Exercise requirements
Retype only the lines below from the one with "Given: Click the first party face emoji" to the one with "How do I perform: Close", inclusive, skipping every image.

Material to process
· · ·

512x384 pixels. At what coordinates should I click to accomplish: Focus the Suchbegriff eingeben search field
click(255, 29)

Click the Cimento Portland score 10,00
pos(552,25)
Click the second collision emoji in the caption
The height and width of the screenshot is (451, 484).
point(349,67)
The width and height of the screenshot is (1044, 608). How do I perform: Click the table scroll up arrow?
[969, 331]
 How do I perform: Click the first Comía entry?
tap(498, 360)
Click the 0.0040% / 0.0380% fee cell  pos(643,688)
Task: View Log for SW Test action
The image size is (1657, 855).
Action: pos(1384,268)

· · ·

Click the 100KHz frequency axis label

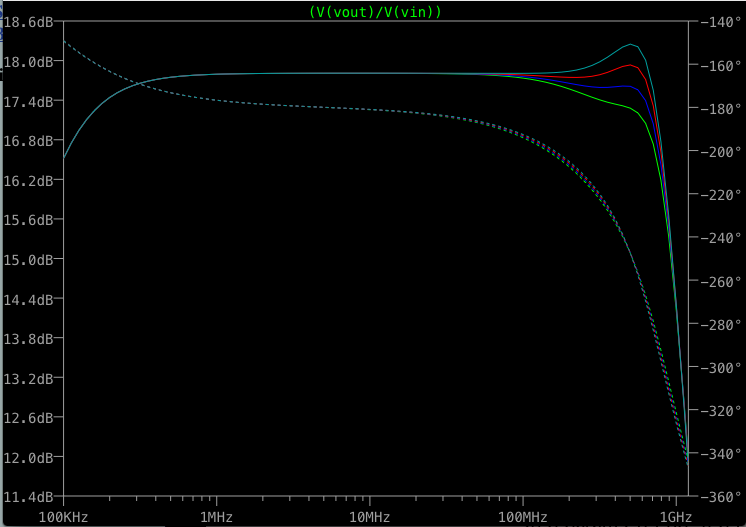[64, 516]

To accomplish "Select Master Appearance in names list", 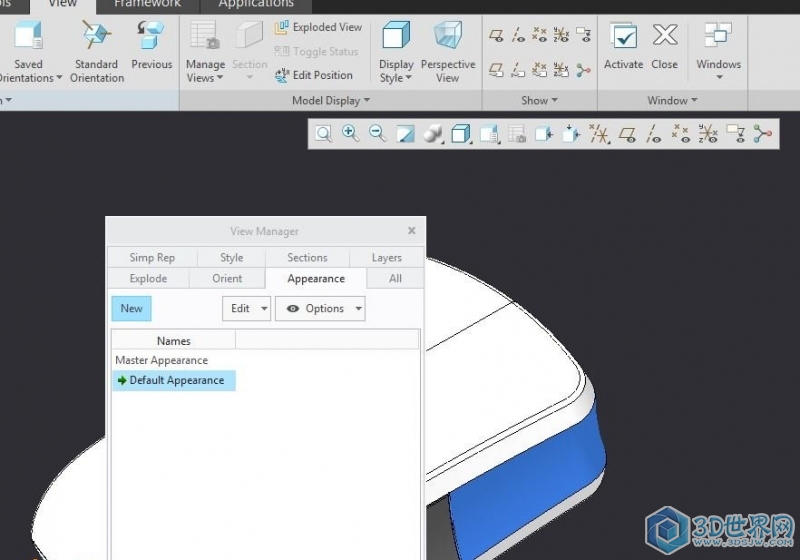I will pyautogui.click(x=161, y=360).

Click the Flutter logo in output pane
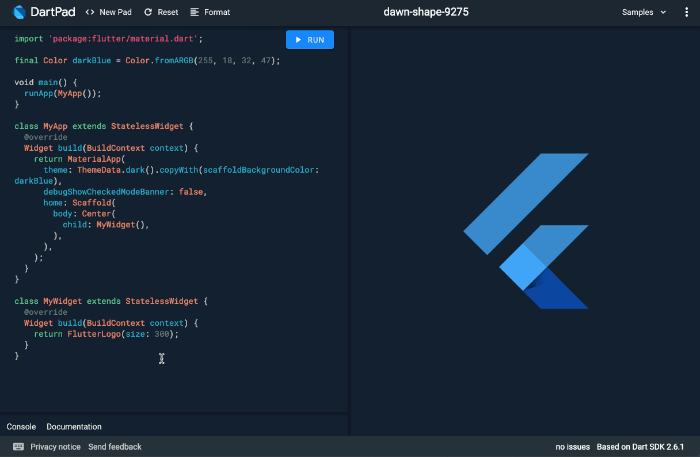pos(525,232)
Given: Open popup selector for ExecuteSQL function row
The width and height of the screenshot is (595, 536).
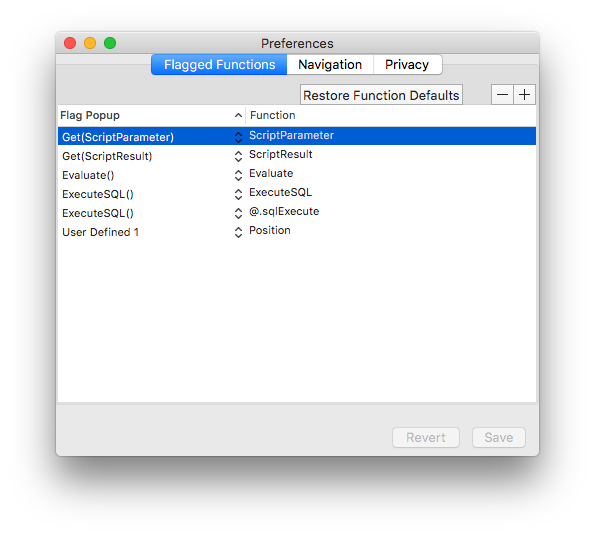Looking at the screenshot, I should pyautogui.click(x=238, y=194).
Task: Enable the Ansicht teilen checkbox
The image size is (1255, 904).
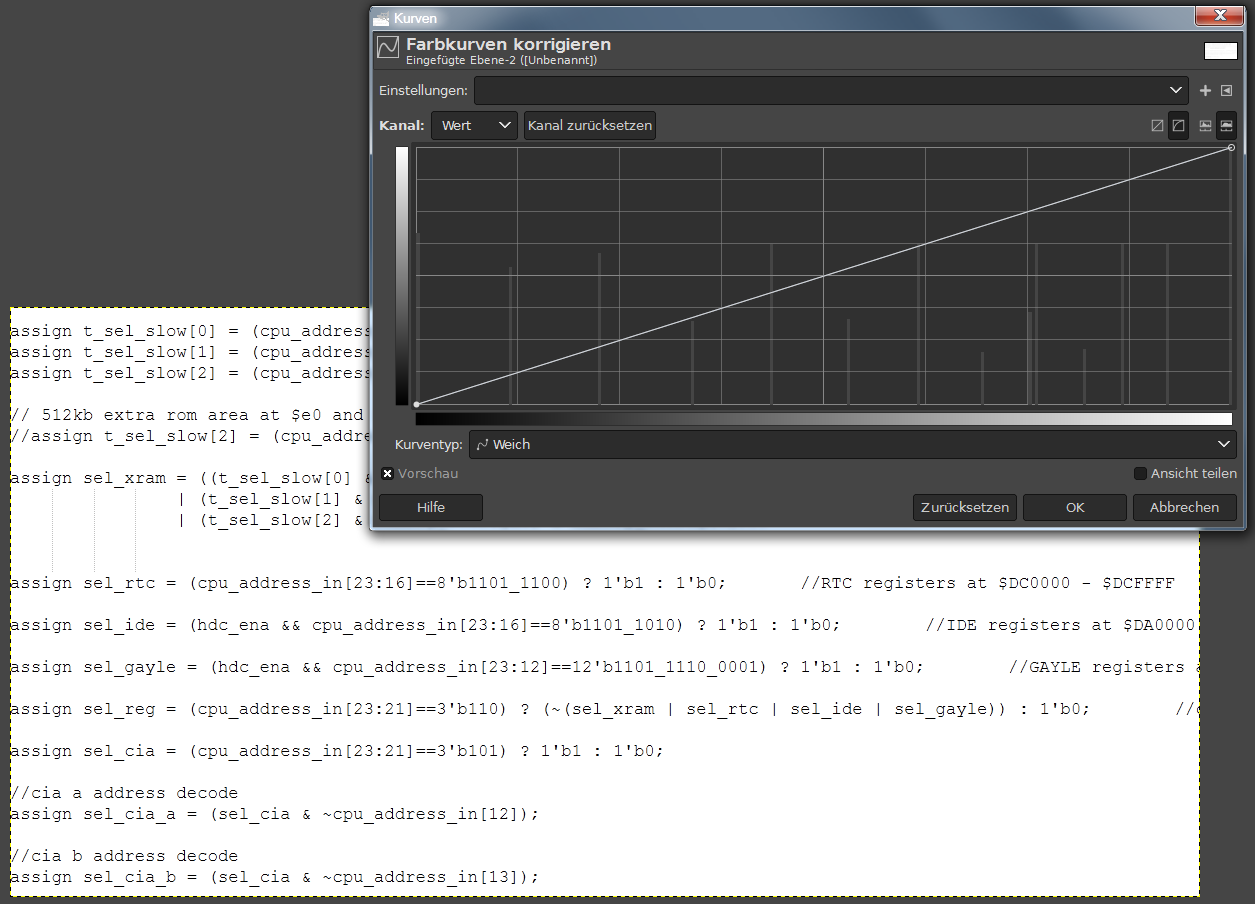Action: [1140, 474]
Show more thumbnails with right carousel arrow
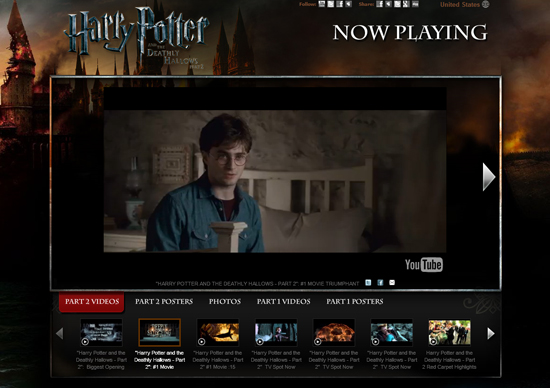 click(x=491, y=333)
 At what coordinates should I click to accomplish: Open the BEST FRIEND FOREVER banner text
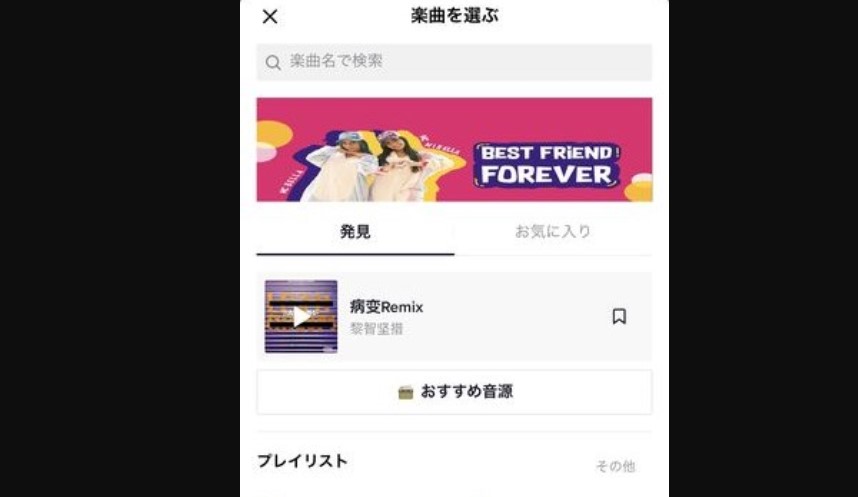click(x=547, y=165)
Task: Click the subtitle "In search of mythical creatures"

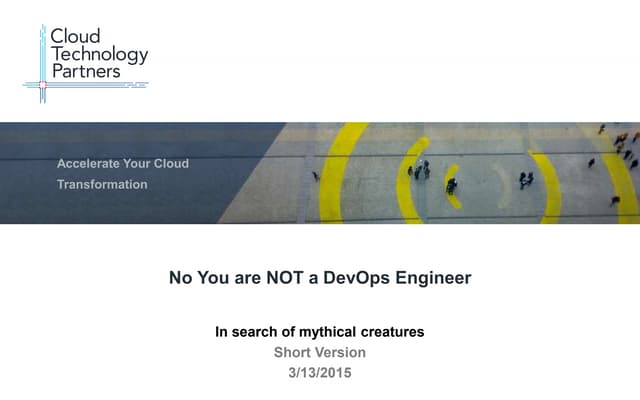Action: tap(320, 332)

· · ·

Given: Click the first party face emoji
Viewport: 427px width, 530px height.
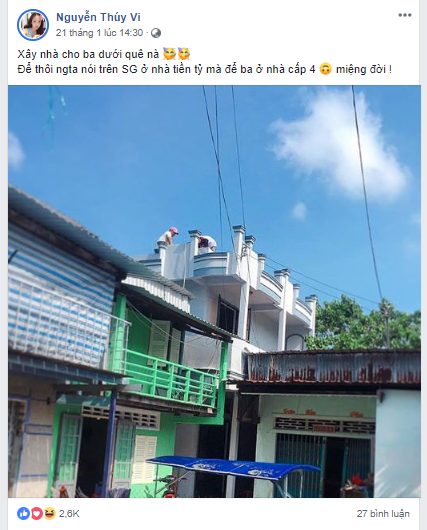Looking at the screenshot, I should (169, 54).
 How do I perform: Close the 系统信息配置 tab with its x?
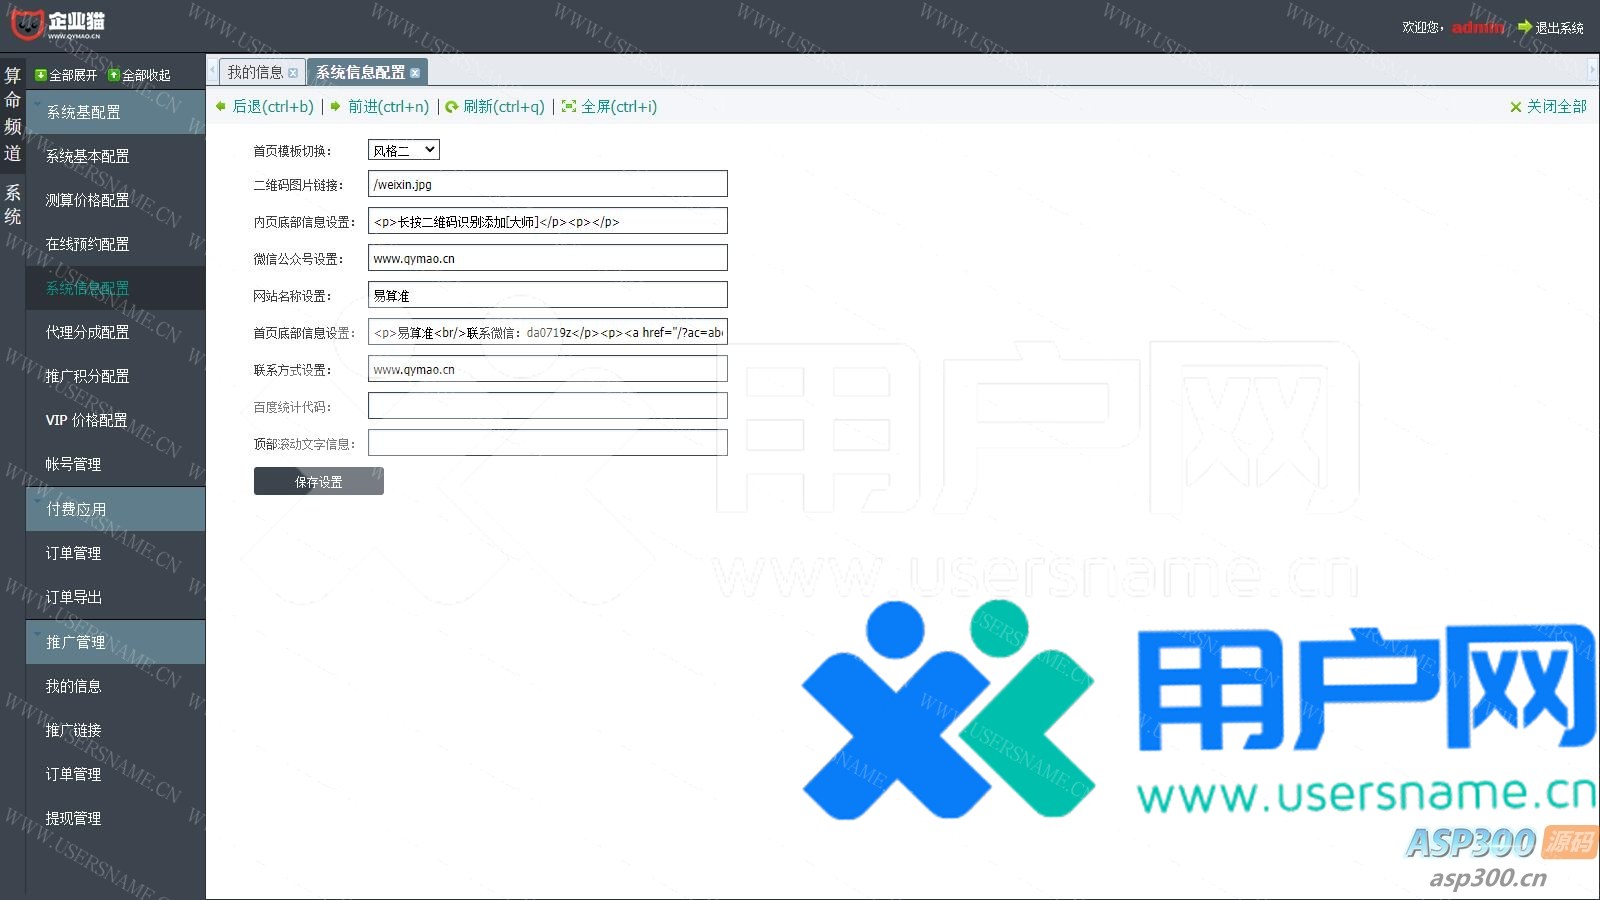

· · ·

Exercise output
Given: Click the first party face emoji
Viewport: 427px width, 530px height.
Looking at the screenshot, I should (169, 54).
 How do I perform: Close the 系统信息配置 tab with its x?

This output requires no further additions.